In for the long haul?

Irish head coach Brian Kelly joked last week that this is the time of year he usually has to begin a press conference with statements to the effect that he's "happy with his current position…not going anywhere."

He noted his ascension to one of the top jobs in college sports – plus a disappointing 7-5 record in his first season in charge – ensured no such statements were necessary in December 2010.

But what about the promising group of coaches on staff? Eventual upward mobility appears inevitable throughout the youthful ranks.

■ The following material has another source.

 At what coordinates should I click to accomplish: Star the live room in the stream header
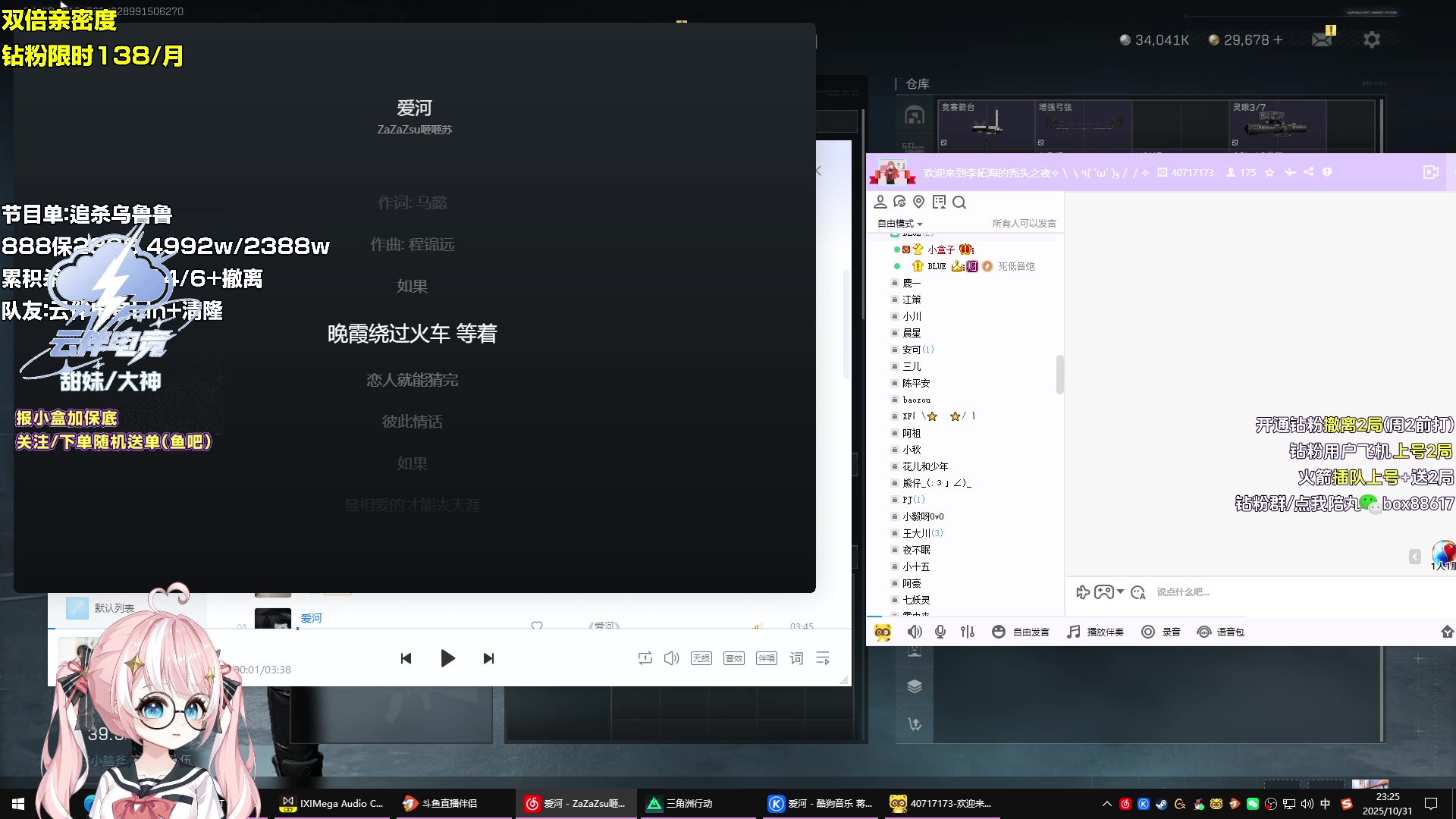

"I've worked with every one of the coaches. or had a personal relationship with everybody except Coach (Ed) Warinner," Kelly noted. "So they all know me and they know what to expect, and that is we didn't come to Notre Dame to use this as a launching point for other jobs. I think that's where we start."

Kelly won't stand in the way of head coaching opportunities for those on staff, but Irish fans shouldn't worry about a plethora of perceived lateral movement, either.

"You develop relationships over time so you're right (in stating that staff retention is key): consistency and continuity, more so for our players – is more of a (critical) issue than me dealing with (the loss of coaches).

"These players have had different coaches and different voices. The consistency and continuity of the staff is important for our players."

Kelly added that Year Two will differ from Year One in that he'll be more involved with development…of his trusted assistants.

"If there's one thing I'll spend more time on in Year 2, it's working with my staff more. I think in my first year I had a lot of balls in the air and it's so important to spend time with your coaches," he said. "It's something I probably did a better job of later in the year."

Speaking of commitments…

We're speaking of the verbal, non-binding kind usually accompanied by grand, flowery statements of assurance.

In other words: the verbal pledge of a 17-year-old high school senior to a football coach.

"I chuckle about it sometimes," Kelly began when asked about the occasional wavering word of a teenager. "The last I (heard) you still have to sign a Letter of Intent for that to be a binding commitment. I've always told my coaches, whether I was at Grand Valley State or here at Notre Dame, ‘You keep recruiting' (the supposed verbally committed players).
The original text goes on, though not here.